:: Data extracts ::
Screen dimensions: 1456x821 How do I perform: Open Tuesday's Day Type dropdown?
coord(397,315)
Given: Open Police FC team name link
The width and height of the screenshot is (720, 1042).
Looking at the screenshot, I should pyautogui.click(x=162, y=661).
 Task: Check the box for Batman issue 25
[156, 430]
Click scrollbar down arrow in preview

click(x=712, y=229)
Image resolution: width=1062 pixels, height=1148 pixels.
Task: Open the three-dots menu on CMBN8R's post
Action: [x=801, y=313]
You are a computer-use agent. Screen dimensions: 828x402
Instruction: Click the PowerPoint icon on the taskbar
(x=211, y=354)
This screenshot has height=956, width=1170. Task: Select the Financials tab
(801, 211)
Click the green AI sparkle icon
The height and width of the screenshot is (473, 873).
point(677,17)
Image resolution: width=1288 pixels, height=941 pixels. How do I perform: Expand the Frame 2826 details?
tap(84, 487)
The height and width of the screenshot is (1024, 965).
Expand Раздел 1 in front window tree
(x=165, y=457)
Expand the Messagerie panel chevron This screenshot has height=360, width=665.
:::
Work required
Taking the line with "The width and" as the first, copy every line through the end of the entries above exactly, with no others.

Task result
The width and height of the screenshot is (720, 1042).
Looking at the screenshot, I should pyautogui.click(x=162, y=661).
 Task: Check the box for Batman issue 25
[156, 430]
Click scrollbar down arrow in preview

click(x=712, y=229)
Image resolution: width=1062 pixels, height=1148 pixels.
Task: Open the three-dots menu on CMBN8R's post
Action: [x=801, y=313]
You are a computer-use agent. Screen dimensions: 828x402
Instruction: Click the PowerPoint icon on the taskbar
(x=211, y=354)
This screenshot has height=956, width=1170. Task: Select the Financials tab
(801, 211)
Click the green AI sparkle icon
The height and width of the screenshot is (473, 873).
point(677,17)
Image resolution: width=1288 pixels, height=941 pixels. How do I perform: Expand the Frame 2826 details?
tap(84, 487)
The height and width of the screenshot is (1024, 965).
Expand Раздел 1 in front window tree
(x=165, y=457)
Expand the Messagerie panel chevron This screenshot has height=360, width=665.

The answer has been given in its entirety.